_Supplied text:_
- - -

São Paulo – Brazil wants to attract foreign researchers to the country to help develop new technologies and bring innovation into national industries and institutions. This is one of the plans of the minister of Science, Technology and Innovation, Aloizio Mercadante. It will be one the means to foster the development of local projects under the program Brasil sem Fronteiras (Brazil Without Borders), which will also award 75,000 scholarships to Brazilian students overseas.
“What we want is to invest in innovation. We want to send our students to the best universities in the world, and bring over researchers from the top universities in any country,” said the minister during a meeting with foreign correspondents this Friday (30), at the Energy and Nuclear Research Institute (Ipen), in São Paulo. He claimed that the aim is to cover areas in which demand is strong in Brazil: science, technology and the various fields of engineering.
According to Mercadante, at least one foreign researcher has already set the details of his coming to Brazil. The Swiss Kurt Wüthrich, who won the Nobel Prize in Chemistry in 2002, will remain in Brazil for 3 years to develop projects in his field of work. He received the prize from the Swiss academy alongside the researchers John Benn and Koichi Tanaka, for developing study methods for assessing the biological strucutres of macromolecules such as proteins.

- - -

_Stored data:_
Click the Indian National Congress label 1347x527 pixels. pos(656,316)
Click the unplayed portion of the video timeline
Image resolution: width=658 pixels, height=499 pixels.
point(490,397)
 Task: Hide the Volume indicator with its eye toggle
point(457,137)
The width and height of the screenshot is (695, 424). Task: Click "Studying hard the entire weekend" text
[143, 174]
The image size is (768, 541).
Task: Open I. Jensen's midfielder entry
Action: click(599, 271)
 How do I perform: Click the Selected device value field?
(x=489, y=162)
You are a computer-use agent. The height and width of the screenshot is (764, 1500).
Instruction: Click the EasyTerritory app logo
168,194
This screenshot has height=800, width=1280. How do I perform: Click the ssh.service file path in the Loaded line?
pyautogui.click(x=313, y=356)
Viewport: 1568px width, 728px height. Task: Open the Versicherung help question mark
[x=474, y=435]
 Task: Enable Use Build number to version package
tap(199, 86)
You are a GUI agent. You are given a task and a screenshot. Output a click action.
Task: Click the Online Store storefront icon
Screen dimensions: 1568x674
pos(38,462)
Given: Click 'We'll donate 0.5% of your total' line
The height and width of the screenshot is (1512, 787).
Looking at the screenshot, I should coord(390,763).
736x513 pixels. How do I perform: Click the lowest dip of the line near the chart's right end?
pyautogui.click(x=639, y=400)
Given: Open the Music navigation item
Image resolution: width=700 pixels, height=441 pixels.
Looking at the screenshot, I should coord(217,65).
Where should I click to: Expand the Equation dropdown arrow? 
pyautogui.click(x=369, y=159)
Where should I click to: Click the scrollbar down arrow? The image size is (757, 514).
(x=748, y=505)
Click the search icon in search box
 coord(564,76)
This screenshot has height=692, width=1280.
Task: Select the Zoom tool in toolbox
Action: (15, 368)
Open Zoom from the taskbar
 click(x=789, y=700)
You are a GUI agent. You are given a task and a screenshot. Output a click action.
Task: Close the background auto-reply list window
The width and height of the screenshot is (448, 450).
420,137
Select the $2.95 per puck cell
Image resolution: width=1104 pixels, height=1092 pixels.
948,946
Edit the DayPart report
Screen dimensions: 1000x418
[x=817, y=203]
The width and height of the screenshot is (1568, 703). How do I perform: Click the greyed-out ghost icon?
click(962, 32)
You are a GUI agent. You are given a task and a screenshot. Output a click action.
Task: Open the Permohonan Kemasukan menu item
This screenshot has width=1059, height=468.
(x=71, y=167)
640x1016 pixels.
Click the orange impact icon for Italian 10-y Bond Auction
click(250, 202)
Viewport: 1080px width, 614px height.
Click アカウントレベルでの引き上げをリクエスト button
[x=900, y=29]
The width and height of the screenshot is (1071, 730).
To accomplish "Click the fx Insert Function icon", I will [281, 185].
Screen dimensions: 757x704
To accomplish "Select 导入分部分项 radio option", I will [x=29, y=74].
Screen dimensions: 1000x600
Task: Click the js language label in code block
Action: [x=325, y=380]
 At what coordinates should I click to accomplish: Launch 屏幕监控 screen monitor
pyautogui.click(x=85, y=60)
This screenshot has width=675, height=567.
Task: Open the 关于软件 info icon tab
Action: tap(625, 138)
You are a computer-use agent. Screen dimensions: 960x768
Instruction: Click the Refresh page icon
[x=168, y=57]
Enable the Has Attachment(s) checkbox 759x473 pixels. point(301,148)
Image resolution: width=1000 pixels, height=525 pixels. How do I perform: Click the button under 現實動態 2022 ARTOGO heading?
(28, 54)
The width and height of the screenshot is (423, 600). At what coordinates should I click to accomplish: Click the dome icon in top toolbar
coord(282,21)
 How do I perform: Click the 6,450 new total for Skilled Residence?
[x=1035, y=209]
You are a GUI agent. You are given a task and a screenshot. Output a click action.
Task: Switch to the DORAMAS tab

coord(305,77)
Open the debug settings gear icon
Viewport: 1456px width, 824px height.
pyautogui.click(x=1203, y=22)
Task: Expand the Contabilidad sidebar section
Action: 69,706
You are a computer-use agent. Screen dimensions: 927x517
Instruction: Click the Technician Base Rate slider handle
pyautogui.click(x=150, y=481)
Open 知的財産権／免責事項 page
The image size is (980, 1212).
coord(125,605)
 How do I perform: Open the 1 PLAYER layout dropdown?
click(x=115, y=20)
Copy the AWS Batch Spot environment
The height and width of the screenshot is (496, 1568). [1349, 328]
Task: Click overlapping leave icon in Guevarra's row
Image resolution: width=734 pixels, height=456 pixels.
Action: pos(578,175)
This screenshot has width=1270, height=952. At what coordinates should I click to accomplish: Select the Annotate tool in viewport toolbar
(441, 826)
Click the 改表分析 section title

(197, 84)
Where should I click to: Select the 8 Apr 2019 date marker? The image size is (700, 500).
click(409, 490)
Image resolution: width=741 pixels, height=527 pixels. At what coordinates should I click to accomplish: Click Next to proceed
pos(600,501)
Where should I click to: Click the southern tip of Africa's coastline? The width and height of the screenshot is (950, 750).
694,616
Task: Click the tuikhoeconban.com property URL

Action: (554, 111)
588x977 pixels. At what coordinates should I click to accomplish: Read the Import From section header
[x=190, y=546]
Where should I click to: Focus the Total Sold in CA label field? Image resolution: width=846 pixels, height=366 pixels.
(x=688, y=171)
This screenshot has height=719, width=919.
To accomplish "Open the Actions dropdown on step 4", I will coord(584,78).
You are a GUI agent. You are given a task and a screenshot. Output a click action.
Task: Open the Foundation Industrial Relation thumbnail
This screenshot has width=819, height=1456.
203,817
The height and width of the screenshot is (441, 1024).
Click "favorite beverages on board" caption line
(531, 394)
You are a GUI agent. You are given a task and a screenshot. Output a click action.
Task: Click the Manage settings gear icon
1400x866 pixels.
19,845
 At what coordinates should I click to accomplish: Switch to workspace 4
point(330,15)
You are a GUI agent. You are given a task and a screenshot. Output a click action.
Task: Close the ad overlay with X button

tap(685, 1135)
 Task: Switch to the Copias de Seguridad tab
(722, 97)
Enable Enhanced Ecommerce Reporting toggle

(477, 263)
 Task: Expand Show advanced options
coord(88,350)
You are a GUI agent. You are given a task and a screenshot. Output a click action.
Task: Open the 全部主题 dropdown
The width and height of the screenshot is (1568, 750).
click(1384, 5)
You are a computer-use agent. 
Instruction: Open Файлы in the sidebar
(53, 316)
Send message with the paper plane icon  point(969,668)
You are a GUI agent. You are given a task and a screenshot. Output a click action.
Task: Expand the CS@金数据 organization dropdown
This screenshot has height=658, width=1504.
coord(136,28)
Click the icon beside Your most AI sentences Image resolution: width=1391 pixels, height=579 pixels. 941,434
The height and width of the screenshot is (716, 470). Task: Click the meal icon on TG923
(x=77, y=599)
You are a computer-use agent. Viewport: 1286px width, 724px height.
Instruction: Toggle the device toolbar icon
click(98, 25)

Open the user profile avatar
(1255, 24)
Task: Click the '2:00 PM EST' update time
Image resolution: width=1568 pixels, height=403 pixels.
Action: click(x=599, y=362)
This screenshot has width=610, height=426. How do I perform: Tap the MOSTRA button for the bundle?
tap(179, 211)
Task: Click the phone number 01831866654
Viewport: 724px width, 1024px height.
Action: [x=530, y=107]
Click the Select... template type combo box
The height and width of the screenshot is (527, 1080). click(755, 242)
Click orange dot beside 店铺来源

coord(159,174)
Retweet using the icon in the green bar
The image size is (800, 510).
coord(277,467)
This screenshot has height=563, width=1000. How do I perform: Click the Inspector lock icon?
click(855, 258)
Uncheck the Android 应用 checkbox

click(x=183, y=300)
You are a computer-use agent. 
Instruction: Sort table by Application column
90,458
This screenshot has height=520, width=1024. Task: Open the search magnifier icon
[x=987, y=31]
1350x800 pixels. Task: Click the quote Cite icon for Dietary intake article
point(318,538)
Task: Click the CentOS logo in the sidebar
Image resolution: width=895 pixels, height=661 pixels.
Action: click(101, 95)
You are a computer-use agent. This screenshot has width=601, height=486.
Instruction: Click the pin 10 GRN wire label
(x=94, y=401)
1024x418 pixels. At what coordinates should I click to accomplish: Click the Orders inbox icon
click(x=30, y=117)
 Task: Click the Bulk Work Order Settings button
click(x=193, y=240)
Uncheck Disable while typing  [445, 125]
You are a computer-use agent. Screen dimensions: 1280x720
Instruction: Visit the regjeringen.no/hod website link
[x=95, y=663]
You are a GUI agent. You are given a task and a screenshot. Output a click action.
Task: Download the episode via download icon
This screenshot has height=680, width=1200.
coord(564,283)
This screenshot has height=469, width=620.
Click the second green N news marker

- - -

_Exercises:_
1) Translate this sentence from the article above on Brazil's plan to attract foreign researchers into Spanish: "According to Mercadante, at least one foreign researcher has already set the details of his coming to Brazil."
2) Extend the article on Brazil's plan to attract foreign researchers, picking up after its final sentence.

_List of answers:_
1) Según Mercadante, al menos un investigador extranjero ya ha definido los detalles de su llegada a Brasil.

2)
The attractions for researchers are the pay and the conditions. Wüthrich should earn 14,000 reals per quarter and 87,000 to equip the research lab. He will also be allowed to bring a postdoctoral student to Brazil and send another from Brazil to abroad. Wüthrich will develop his research at the laboratories of Fundação Oswaldo Cruz (Fiocruz), in Rio de Janeiro. “We will issue calls for entries on newspapers around the world to attract researchers,” the minister promised.
Mercadante also stated that another means of fostering innovative projects is through establishing a company similar to the Brazilian Agricultural Research Corporation (Embrapa). This new institution, which has not been established yet, should fund projects that the industry needs. The studies will be developed in already existing laboratories. According to Mercadante, the goal is to have 30 Brazilian labs participate in the project. Three labs have already joined, according to the government: the National Institute of Technology (INT), in Rio de Janeiro, the Institute of Technology Research (IPT), in São Paulo, and Faculdade Senai Cimatec, in Bahia. “These projects will be implemented based on the needs of the industry,” said the minister. The government has already set aside 60 million reals for the initiative.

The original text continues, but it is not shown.